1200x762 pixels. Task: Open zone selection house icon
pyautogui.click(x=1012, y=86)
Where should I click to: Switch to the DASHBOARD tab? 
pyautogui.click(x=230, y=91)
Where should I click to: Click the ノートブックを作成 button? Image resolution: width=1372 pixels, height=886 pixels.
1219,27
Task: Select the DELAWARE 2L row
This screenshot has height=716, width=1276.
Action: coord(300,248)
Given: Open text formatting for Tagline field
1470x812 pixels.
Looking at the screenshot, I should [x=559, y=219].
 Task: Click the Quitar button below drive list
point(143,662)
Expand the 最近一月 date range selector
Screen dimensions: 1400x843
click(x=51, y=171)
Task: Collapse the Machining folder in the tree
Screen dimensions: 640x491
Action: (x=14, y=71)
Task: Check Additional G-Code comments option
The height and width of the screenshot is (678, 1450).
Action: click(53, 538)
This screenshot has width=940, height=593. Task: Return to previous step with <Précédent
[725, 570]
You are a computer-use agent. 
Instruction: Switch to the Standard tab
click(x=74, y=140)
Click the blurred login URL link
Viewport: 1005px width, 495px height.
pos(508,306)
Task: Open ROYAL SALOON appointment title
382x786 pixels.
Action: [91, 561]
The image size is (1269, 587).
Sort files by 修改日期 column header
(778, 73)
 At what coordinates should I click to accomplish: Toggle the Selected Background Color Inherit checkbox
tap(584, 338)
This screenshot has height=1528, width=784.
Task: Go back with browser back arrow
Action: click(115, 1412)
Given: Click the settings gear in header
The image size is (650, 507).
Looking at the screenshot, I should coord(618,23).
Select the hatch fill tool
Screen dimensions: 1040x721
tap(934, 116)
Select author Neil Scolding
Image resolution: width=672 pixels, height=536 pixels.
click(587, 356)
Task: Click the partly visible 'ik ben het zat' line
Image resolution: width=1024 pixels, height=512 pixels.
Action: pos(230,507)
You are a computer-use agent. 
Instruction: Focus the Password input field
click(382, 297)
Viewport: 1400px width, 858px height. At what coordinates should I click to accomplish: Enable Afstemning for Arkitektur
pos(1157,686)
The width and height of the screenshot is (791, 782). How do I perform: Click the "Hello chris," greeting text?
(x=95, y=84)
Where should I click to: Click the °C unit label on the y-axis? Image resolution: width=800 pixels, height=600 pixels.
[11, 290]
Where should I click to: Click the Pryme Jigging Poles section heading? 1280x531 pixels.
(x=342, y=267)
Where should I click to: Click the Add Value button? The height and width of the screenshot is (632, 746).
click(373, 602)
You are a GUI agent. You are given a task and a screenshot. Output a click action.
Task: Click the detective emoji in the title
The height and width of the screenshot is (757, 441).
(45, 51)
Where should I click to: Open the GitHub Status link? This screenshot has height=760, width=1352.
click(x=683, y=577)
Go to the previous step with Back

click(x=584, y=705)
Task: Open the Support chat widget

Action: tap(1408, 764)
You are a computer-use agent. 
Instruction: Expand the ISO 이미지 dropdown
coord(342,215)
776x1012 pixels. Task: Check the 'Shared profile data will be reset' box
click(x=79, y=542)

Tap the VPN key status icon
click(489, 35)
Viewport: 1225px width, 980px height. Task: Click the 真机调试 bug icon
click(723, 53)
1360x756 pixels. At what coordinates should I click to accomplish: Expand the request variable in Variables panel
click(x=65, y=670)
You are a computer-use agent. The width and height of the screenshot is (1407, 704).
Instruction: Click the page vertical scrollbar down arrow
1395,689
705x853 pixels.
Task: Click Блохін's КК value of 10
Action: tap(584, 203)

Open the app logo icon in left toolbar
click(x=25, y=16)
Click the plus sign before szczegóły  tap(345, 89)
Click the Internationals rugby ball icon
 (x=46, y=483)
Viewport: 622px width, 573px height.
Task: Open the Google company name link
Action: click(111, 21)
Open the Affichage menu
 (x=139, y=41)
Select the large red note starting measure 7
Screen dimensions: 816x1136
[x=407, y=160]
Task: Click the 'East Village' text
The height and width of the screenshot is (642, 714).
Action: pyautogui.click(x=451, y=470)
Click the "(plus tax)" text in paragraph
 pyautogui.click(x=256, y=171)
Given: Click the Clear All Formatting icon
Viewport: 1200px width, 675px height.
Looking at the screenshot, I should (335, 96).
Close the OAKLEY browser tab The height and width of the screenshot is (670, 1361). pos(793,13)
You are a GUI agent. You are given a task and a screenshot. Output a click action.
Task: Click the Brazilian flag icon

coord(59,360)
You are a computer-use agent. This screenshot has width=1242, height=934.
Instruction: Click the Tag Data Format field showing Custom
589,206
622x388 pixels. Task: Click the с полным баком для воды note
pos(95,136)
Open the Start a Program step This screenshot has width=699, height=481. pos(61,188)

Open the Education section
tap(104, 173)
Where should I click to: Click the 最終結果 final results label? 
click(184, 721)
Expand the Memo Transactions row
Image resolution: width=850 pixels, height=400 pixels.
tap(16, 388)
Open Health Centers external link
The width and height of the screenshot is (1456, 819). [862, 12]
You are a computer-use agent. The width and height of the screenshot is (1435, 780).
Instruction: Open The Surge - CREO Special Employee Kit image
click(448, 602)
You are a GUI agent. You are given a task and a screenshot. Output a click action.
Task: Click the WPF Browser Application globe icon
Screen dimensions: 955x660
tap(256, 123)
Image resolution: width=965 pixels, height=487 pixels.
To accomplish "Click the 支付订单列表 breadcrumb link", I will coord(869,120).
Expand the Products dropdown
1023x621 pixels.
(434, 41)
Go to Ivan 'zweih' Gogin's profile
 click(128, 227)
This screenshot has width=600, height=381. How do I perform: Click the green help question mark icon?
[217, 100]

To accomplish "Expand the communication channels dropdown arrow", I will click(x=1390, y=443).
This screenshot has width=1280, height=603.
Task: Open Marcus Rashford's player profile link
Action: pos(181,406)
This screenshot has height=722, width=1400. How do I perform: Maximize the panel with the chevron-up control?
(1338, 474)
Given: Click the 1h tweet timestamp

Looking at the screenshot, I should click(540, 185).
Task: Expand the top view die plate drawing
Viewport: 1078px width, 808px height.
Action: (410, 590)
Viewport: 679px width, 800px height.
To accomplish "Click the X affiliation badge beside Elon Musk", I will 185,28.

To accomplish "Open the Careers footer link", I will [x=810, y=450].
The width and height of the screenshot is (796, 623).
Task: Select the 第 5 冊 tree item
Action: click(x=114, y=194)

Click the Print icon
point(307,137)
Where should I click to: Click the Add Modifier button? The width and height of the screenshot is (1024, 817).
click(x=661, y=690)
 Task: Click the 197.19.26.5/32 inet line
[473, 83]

Task prompt |
The full set of records should be duplicated exactly.

Response below |
1200x762 pixels. Task: Open zone selection house icon
pyautogui.click(x=1012, y=86)
Where should I click to: Switch to the DASHBOARD tab? 
pyautogui.click(x=230, y=91)
Where should I click to: Click the ノートブックを作成 button? Image resolution: width=1372 pixels, height=886 pixels.
1219,27
Task: Select the DELAWARE 2L row
This screenshot has height=716, width=1276.
Action: coord(300,248)
Given: Open text formatting for Tagline field
1470x812 pixels.
Looking at the screenshot, I should [x=559, y=219].
 Task: Click the Quitar button below drive list
point(143,662)
Expand the 最近一月 date range selector
Screen dimensions: 1400x843
click(x=51, y=171)
Task: Collapse the Machining folder in the tree
Screen dimensions: 640x491
Action: (x=14, y=71)
Task: Check Additional G-Code comments option
The height and width of the screenshot is (678, 1450).
Action: click(53, 538)
This screenshot has width=940, height=593. Task: Return to previous step with <Précédent
[725, 570]
You are a computer-use agent. 
Instruction: Switch to the Standard tab
click(x=74, y=140)
Click the blurred login URL link
Viewport: 1005px width, 495px height.
pos(508,306)
Task: Open ROYAL SALOON appointment title
382x786 pixels.
Action: [91, 561]
The image size is (1269, 587).
Sort files by 修改日期 column header
(778, 73)
 At what coordinates should I click to accomplish: Toggle the Selected Background Color Inherit checkbox
tap(584, 338)
This screenshot has height=1528, width=784.
Task: Go back with browser back arrow
Action: click(115, 1412)
Given: Click the settings gear in header
The image size is (650, 507).
Looking at the screenshot, I should coord(618,23).
Select the hatch fill tool
Screen dimensions: 1040x721
tap(934, 116)
Select author Neil Scolding
Image resolution: width=672 pixels, height=536 pixels.
click(587, 356)
Task: Click the partly visible 'ik ben het zat' line
Image resolution: width=1024 pixels, height=512 pixels.
Action: pos(230,507)
You are a computer-use agent. 
Instruction: Focus the Password input field
click(382, 297)
Viewport: 1400px width, 858px height. At what coordinates should I click to accomplish: Enable Afstemning for Arkitektur
pos(1157,686)
The width and height of the screenshot is (791, 782). How do I perform: Click the "Hello chris," greeting text?
(x=95, y=84)
Where should I click to: Click the °C unit label on the y-axis? Image resolution: width=800 pixels, height=600 pixels.
[11, 290]
Where should I click to: Click the Pryme Jigging Poles section heading? 1280x531 pixels.
(x=342, y=267)
Where should I click to: Click the Add Value button? The height and width of the screenshot is (632, 746).
click(373, 602)
You are a GUI agent. You are given a task and a screenshot. Output a click action.
Task: Click the detective emoji in the title
The height and width of the screenshot is (757, 441).
(45, 51)
Where should I click to: Open the GitHub Status link? This screenshot has height=760, width=1352.
click(x=683, y=577)
Go to the previous step with Back

click(x=584, y=705)
Task: Open the Support chat widget

Action: tap(1408, 764)
You are a computer-use agent. 
Instruction: Expand the ISO 이미지 dropdown
coord(342,215)
776x1012 pixels. Task: Check the 'Shared profile data will be reset' box
click(x=79, y=542)

Tap the VPN key status icon
click(489, 35)
Viewport: 1225px width, 980px height. Task: Click the 真机调试 bug icon
click(723, 53)
1360x756 pixels. At what coordinates should I click to accomplish: Expand the request variable in Variables panel
click(x=65, y=670)
You are a computer-use agent. The width and height of the screenshot is (1407, 704).
Instruction: Click the page vertical scrollbar down arrow
1395,689
705x853 pixels.
Task: Click Блохін's КК value of 10
Action: tap(584, 203)

Open the app logo icon in left toolbar
click(x=25, y=16)
Click the plus sign before szczegóły  tap(345, 89)
Click the Internationals rugby ball icon
 (x=46, y=483)
Viewport: 622px width, 573px height.
Task: Open the Google company name link
Action: click(111, 21)
Open the Affichage menu
 (x=139, y=41)
Select the large red note starting measure 7
Screen dimensions: 816x1136
[x=407, y=160]
Task: Click the 'East Village' text
The height and width of the screenshot is (642, 714).
Action: pyautogui.click(x=451, y=470)
Click the "(plus tax)" text in paragraph
 pyautogui.click(x=256, y=171)
Given: Click the Clear All Formatting icon
Viewport: 1200px width, 675px height.
Looking at the screenshot, I should (335, 96).
Close the OAKLEY browser tab The height and width of the screenshot is (670, 1361). pos(793,13)
You are a GUI agent. You are given a task and a screenshot. Output a click action.
Task: Click the Brazilian flag icon

coord(59,360)
You are a computer-use agent. This screenshot has width=1242, height=934.
Instruction: Click the Tag Data Format field showing Custom
589,206
622x388 pixels. Task: Click the с полным баком для воды note
pos(95,136)
Open the Start a Program step This screenshot has width=699, height=481. pos(61,188)

Open the Education section
tap(104, 173)
Where should I click to: Click the 最終結果 final results label? 
click(184, 721)
Expand the Memo Transactions row
Image resolution: width=850 pixels, height=400 pixels.
tap(16, 388)
Open Health Centers external link
The width and height of the screenshot is (1456, 819). [862, 12]
You are a computer-use agent. The width and height of the screenshot is (1435, 780).
Instruction: Open The Surge - CREO Special Employee Kit image
click(448, 602)
You are a GUI agent. You are given a task and a screenshot. Output a click action.
Task: Click the WPF Browser Application globe icon
Screen dimensions: 955x660
tap(256, 123)
Image resolution: width=965 pixels, height=487 pixels.
To accomplish "Click the 支付订单列表 breadcrumb link", I will coord(869,120).
Expand the Products dropdown
1023x621 pixels.
(434, 41)
Go to Ivan 'zweih' Gogin's profile
 click(128, 227)
This screenshot has width=600, height=381. How do I perform: Click the green help question mark icon?
[217, 100]

To accomplish "Expand the communication channels dropdown arrow", I will click(x=1390, y=443).
This screenshot has width=1280, height=603.
Task: Open Marcus Rashford's player profile link
Action: pos(181,406)
This screenshot has height=722, width=1400. How do I perform: Maximize the panel with the chevron-up control?
(1338, 474)
Given: Click the 1h tweet timestamp

Looking at the screenshot, I should click(540, 185).
Task: Expand the top view die plate drawing
Viewport: 1078px width, 808px height.
Action: (410, 590)
Viewport: 679px width, 800px height.
To accomplish "Click the X affiliation badge beside Elon Musk", I will 185,28.

To accomplish "Open the Careers footer link", I will [x=810, y=450].
The width and height of the screenshot is (796, 623).
Task: Select the 第 5 冊 tree item
Action: click(x=114, y=194)

Click the Print icon
point(307,137)
Where should I click to: Click the Add Modifier button? The width and height of the screenshot is (1024, 817).
click(x=661, y=690)
 Task: Click the 197.19.26.5/32 inet line
[473, 83]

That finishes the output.